IMG_1056Every researcher starting their first digital archiving project will run into a series of roadblocks as per the web, or technology. Technology is that thing which allows us to view texts in Latin and old manuscripts no longer in print, line by line, letter per letter, and even translated into English. Yet, one finds decisions on the archiving end to be somewhat difficult when running into some of the common dilemmas of web technologies. At some point, the archiver realizes the user isn’t quite receiving the real experience of the original manuscript, or thing being archived. It feels like a paradoxical Derridian problem, by nature, where we are constantly circling around the thing that we wanted, the original, the signified, but never actually obtaining it because we are always just looking at the signifier. Then we, archivers, realize that we are constantly dancing around in a performance the early 20th century theorists outlined for us. It’s something we learn all too well in English 500 when we study theory, but don’t always observe in the real world. The internet is this space, and people who archive, participate in this performance endlessly as we attempt to encapsulate the real within the virtual.

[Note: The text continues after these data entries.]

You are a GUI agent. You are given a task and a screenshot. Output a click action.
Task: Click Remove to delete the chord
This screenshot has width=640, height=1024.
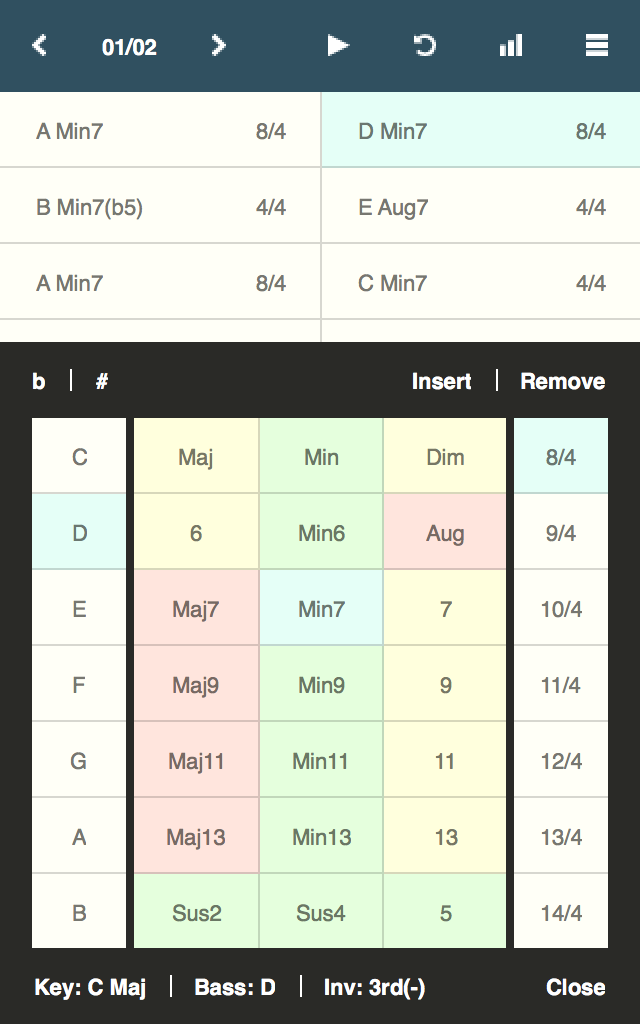pyautogui.click(x=562, y=381)
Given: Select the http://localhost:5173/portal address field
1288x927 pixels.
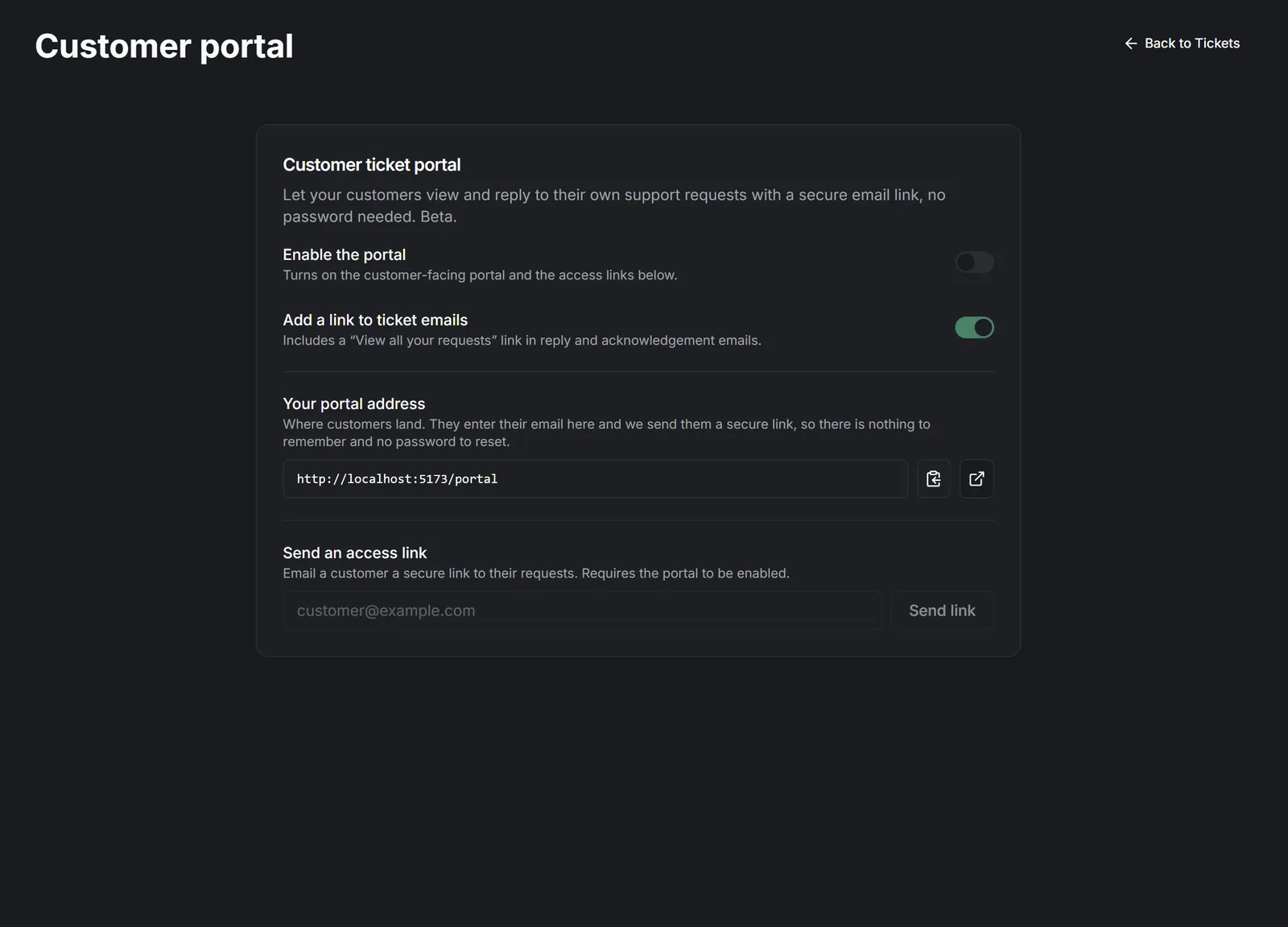Looking at the screenshot, I should coord(595,479).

There are many problems then, you can imagine, Susan and I ran into on the outset of this project. You could not look at our website and smell the old musty aroma of the pulps, or gather the fragility of the paper by the light treatment of your fingers on the paper, or even get a sense of their dimensions and the experience someone would have had in the 30s reading them, without actually traveling to Special Collections. An article on digital and analog media in A Companion to Digital Literary Studies outlines exactly this. John Lavagnino’s comments under the section “The Nature of Texts,”

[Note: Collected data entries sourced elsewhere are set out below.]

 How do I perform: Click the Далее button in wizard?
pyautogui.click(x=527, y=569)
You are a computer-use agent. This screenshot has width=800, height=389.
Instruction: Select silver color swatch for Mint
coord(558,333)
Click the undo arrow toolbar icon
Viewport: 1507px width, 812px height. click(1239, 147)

The idea that text is in this sense a digital medium, a perfect-copy medium, is now widespread. And this view also fits many of our everyday practices in working with texts: we assume that the multiple copies of a printed book are all the same, and in an argument at any level about the merits of a recent novel it would not be persuasive if I objected, “But you didn’t read my copy of it.” In the world of art history, though, that kind of argument does have force: it is assumed that you need to see originals of paintings, and that someone who only saw a copy was seeing something significantly different. In discussions of texts we also assume that it is possible to quote from a text and get it right; you could make a mistake, but in principle it can be done and in frequent practice it is done. The digital view of text offers an explanation of what’s behind these standard practices. (Seisman)

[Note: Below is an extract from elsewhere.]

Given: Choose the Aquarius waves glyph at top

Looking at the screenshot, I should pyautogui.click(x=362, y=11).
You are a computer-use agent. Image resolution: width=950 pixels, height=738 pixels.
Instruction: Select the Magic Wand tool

Since the pulp magazines are art, contain art in them, and can be considered art objects because of their historical value, in a sense, a fundamental issue with this project involves aesthetics. The user must trust in the person archiving transcribed the copy accurately, or provided the best images, color corrected to represent their actual value. Karen Hunter outlines these issues in “Digital Archiving” via bullet points:

• What should be archived?

• In what format?

• How many copies of the archive are needed?

• Who holds those copies?

• What is the access to the archive and who controls that access?

• How does licensing affect archive building?

• What can the scholarly community afford? (Hunter 62)

These decisions are usually a collaboration between librarians or conservationists and institutions. The availability of these collections then depends on subscriptions. We would like to avoid this issue by providing the pulps not through a database, but through a website free to all. However, these questions are all pertinent to our approach and I find them currently active within the planning for the longevity and identity of the project.

Another Problem for Researchers/Archivers

I will first outline how I came to discover this problem within digital archiving, and it will illuminate our methodology and approach for the pulp project.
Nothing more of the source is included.